Background:
Hey I'm using
MySQL 5.6.17 InnoDB
ALTER TABLE `es_officers` ADD FULLTEXT Index_officer_name (es_officer_name)
ALTER TABLE `es_officers` ADD FULLTEXT Index_officer_fname (es_officer_fname)
SELECT TABLE_SCHEMA, TABLE_NAME, COLUMN_NAME
FROM statistics
WHERE index_type LIKE 'FULLTEXT%'
SELECT * FROM `es_officers` WHERE MATCH (es_officer_name, es_officer_fname) AGAINST ('abc')
#1191 - Can't find FULLTEXT index matching the column list
SELECT * FROM `es_officers` WHERE MATCH (es_officer_name) AGAINST ('abc')

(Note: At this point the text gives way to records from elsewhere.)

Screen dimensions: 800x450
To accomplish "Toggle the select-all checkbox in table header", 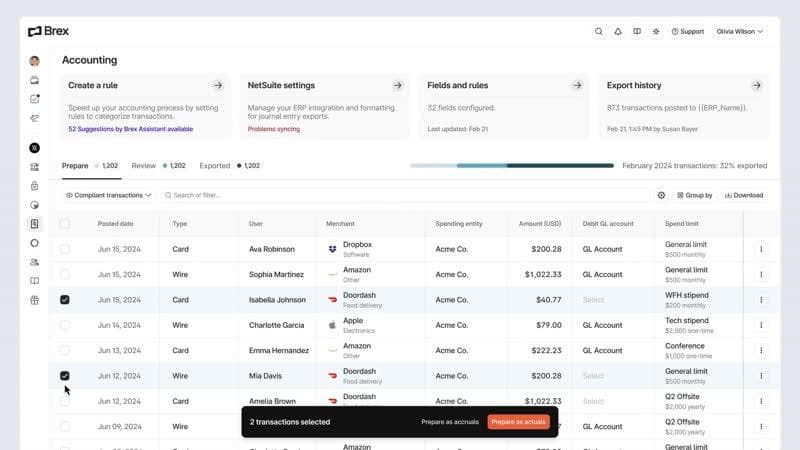I will (65, 224).
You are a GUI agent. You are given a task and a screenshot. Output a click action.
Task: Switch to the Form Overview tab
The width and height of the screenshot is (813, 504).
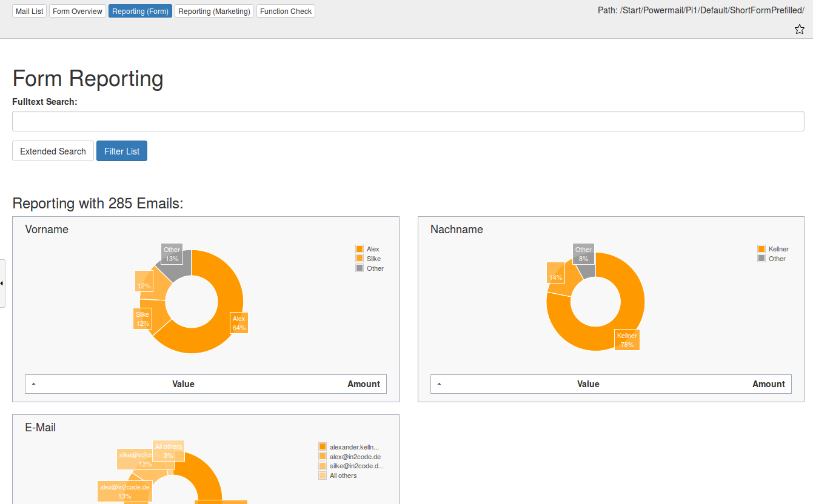pyautogui.click(x=77, y=10)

SELECT * FROM `es_officers` WHERE MATCH (es_officer_fname) AGAINST ('abc')
Multiples issues:
You have two separate fulltext indexes, each covering a single field. You have WHERE MATCH (es_officer_name, es_officer_fname)

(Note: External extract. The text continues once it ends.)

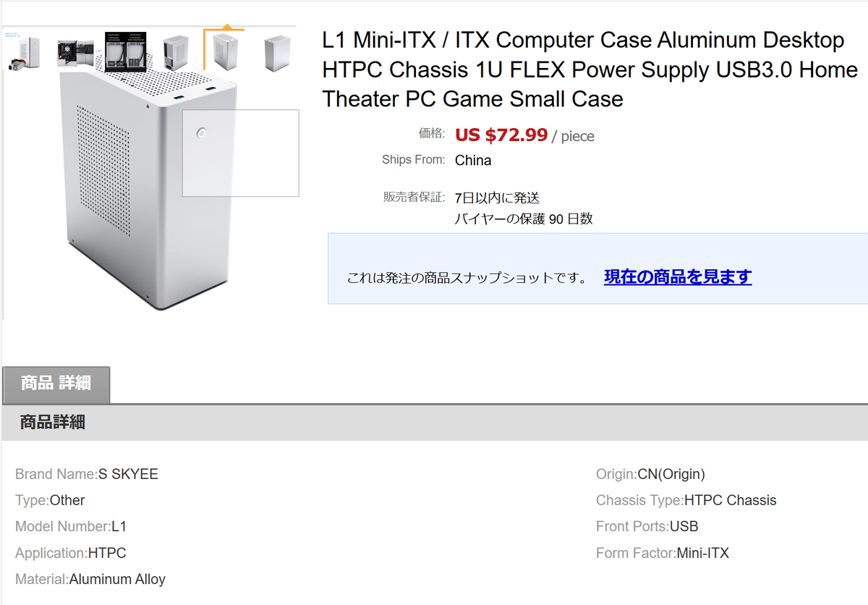Click the Chassis Type HTPC Chassis entry

click(x=686, y=500)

as your query, which requires a SINGLE index covering both fields. MySQL will not use two separate indexes for this query - it can't. that's not how fulltext indexing works. You need an alter ... fulltext (es_officer_name, es_officer_fname)
instead added.
And even then, abc
will fall under the default minimum word length and won't get indexed.